Output the data below exactly, images excluded.

Collected data entries:
=-=-=-=-=

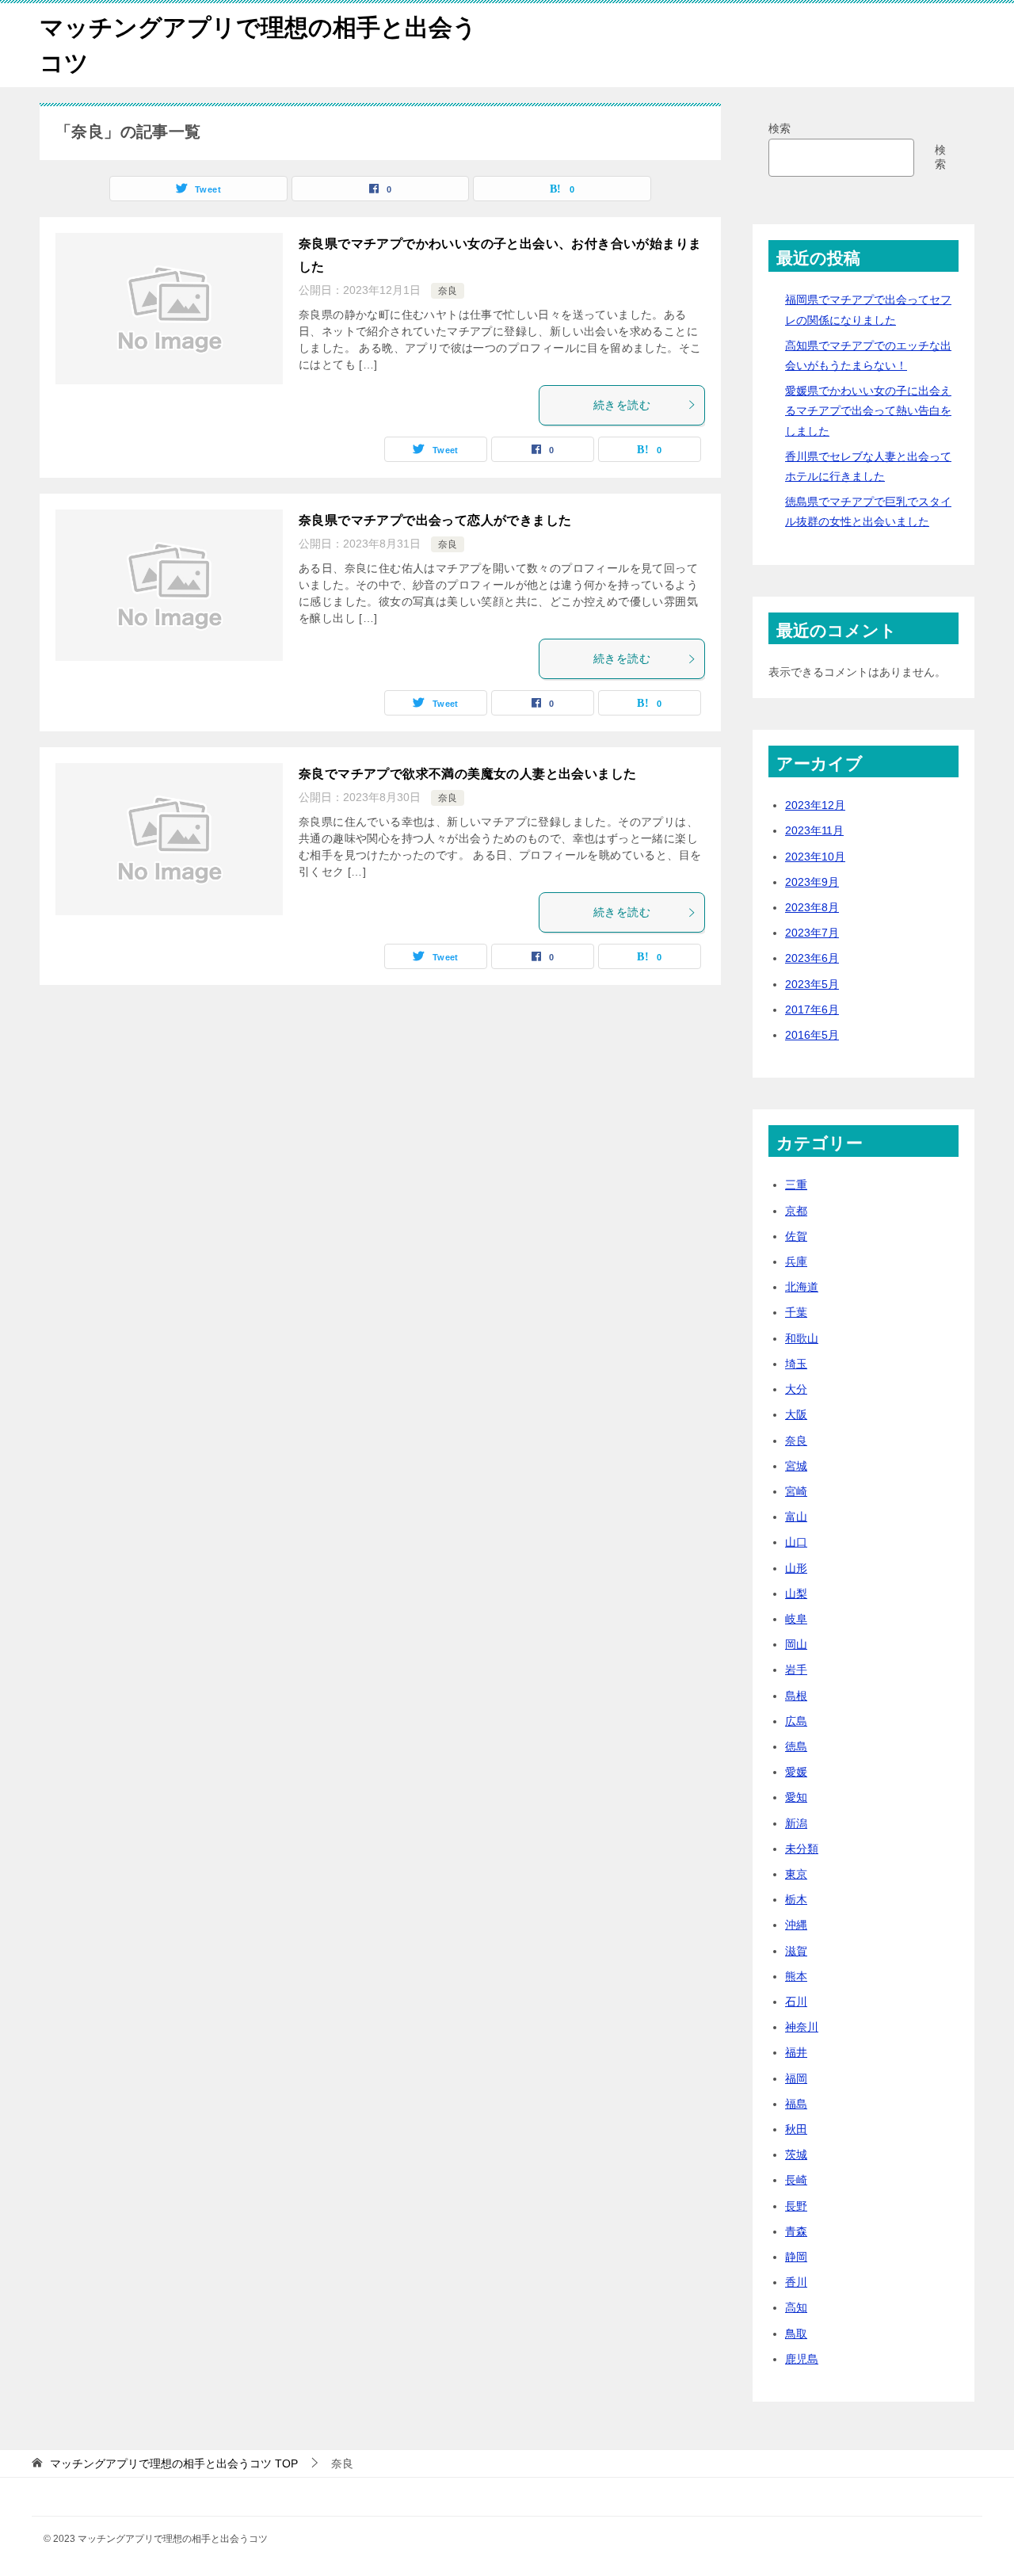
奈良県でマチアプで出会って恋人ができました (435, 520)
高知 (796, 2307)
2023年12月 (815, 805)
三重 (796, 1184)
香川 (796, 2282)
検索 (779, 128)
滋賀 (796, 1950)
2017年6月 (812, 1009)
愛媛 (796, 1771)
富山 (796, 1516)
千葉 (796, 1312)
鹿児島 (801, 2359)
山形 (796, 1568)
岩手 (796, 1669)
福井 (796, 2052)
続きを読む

=-=-=-=-=

* **Result of this exercise**:
奈良県でマチアプで出会って恋人ができました (435, 520)
高知 (796, 2307)
2023年12月 (815, 805)
三重 (796, 1184)
香川 (796, 2282)
検索 (779, 128)
滋賀 (796, 1950)
2017年6月 (812, 1009)
愛媛 (796, 1771)
富山 (796, 1516)
千葉 (796, 1312)
鹿児島 (801, 2359)
山形 (796, 1568)
岩手 (796, 1669)
福井 (796, 2052)
続きを読む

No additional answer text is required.